# Directions:
In the comments on Oracle Night, which color of notebook is chosen from the pile?

# Text provided:
________________________________________
4 thoughts on “Oracle Night – Paul Auster

  1. I had been sick for a long time.

    “…the onrush of whirling colors – a blue scarf wrapped around a woman’s head, say,…”

    …as if the woman stranger lived in a Shirley Jackson book, divorced completely from this book? 

    The man is 34 and has suffered illness in hospital and leaves, hardly better, to go back to his wife like an old man or someone with a prophecy of  Long Covid. This new aide memoire of mine starts where that of The New York Trilogy left off, where  a red notebook was important and now, on one of his solitary struggling walks, he buys a new blank notebook that seems to settle his nerves, as he listens to the near silent oasis of a stationery shopkeeper’s scratching pencil. 

    I have so far read up to…

    “There were just four notebooks left on the pile, and each one came in a different color: black, red, brown, and blue. I chose the blue, which happened to be the one lying on top.”

  2. ‘The problem with writers is that most of them don’t have much money to spend.’

    Blue Portugal notebook? 

    The character and backstory of the proprietor Chang of Paper Palace stationery shop. Ha ha ha ha.
________________________________________
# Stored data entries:

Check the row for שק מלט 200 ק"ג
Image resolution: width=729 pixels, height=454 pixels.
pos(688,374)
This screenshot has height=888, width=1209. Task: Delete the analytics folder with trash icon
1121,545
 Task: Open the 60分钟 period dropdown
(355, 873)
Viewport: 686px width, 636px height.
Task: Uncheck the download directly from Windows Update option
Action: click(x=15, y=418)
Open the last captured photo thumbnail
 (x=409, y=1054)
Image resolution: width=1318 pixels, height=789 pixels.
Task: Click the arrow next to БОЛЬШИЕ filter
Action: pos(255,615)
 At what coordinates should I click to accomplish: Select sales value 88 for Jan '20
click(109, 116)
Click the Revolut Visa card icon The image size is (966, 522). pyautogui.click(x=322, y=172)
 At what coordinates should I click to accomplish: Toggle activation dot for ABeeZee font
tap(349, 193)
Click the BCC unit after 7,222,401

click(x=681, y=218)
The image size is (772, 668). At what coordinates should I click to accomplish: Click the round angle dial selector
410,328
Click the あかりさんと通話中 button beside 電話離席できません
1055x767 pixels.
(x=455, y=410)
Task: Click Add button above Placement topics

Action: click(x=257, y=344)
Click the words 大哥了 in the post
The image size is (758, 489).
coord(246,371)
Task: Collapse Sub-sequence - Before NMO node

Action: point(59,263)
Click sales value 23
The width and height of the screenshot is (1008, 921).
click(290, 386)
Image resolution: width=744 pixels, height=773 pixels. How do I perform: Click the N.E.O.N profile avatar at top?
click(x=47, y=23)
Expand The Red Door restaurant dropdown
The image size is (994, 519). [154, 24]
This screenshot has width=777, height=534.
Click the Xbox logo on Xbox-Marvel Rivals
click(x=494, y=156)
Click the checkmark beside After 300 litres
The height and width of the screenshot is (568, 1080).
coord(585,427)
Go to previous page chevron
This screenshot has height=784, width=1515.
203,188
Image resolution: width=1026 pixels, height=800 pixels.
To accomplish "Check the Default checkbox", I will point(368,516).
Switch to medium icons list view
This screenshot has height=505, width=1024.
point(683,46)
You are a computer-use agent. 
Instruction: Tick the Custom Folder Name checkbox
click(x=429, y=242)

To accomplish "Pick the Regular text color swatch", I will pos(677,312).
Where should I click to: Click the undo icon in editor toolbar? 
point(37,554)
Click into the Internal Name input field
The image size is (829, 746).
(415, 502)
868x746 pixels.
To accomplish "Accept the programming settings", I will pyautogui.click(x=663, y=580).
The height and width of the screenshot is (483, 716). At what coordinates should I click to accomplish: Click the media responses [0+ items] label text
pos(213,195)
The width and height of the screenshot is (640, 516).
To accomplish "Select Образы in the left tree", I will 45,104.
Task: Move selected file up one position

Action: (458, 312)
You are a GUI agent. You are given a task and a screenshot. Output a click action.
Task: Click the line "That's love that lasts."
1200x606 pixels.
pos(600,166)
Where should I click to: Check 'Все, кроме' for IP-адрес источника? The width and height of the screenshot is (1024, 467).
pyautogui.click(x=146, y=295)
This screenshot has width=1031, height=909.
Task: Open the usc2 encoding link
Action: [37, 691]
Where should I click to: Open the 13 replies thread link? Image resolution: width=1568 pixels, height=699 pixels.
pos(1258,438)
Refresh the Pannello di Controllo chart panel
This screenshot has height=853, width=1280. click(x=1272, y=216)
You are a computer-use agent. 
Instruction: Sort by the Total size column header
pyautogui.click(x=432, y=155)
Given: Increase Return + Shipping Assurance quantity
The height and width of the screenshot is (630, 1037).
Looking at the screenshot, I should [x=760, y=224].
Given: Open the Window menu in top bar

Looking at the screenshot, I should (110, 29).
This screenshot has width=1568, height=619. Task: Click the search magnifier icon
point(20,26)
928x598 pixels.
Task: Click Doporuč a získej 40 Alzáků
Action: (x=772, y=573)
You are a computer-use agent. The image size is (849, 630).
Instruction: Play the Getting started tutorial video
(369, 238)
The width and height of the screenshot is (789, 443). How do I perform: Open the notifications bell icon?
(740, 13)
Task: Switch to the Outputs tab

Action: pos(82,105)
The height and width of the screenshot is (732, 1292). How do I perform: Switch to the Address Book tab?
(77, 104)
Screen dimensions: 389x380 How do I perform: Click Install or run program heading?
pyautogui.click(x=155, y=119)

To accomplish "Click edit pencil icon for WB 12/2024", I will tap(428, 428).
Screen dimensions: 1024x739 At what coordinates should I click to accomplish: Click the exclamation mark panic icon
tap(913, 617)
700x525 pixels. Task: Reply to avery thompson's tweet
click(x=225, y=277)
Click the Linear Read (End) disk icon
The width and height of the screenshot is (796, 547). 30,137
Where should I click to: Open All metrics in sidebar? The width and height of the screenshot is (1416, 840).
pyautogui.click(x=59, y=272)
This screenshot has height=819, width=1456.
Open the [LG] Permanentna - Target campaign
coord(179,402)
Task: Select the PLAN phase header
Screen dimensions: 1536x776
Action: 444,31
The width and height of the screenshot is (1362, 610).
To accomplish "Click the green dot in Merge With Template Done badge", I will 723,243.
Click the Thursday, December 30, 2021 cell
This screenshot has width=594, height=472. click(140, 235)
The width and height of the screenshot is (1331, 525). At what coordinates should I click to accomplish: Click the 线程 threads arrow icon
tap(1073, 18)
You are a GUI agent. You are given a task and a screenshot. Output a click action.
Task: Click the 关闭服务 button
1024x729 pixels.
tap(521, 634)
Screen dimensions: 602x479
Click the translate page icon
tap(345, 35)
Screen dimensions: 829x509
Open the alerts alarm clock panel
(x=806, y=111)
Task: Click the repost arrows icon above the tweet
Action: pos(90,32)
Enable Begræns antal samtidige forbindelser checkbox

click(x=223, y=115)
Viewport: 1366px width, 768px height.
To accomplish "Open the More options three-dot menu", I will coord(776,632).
________________________________________
# Output:
Blue, the one lying on top of the pile.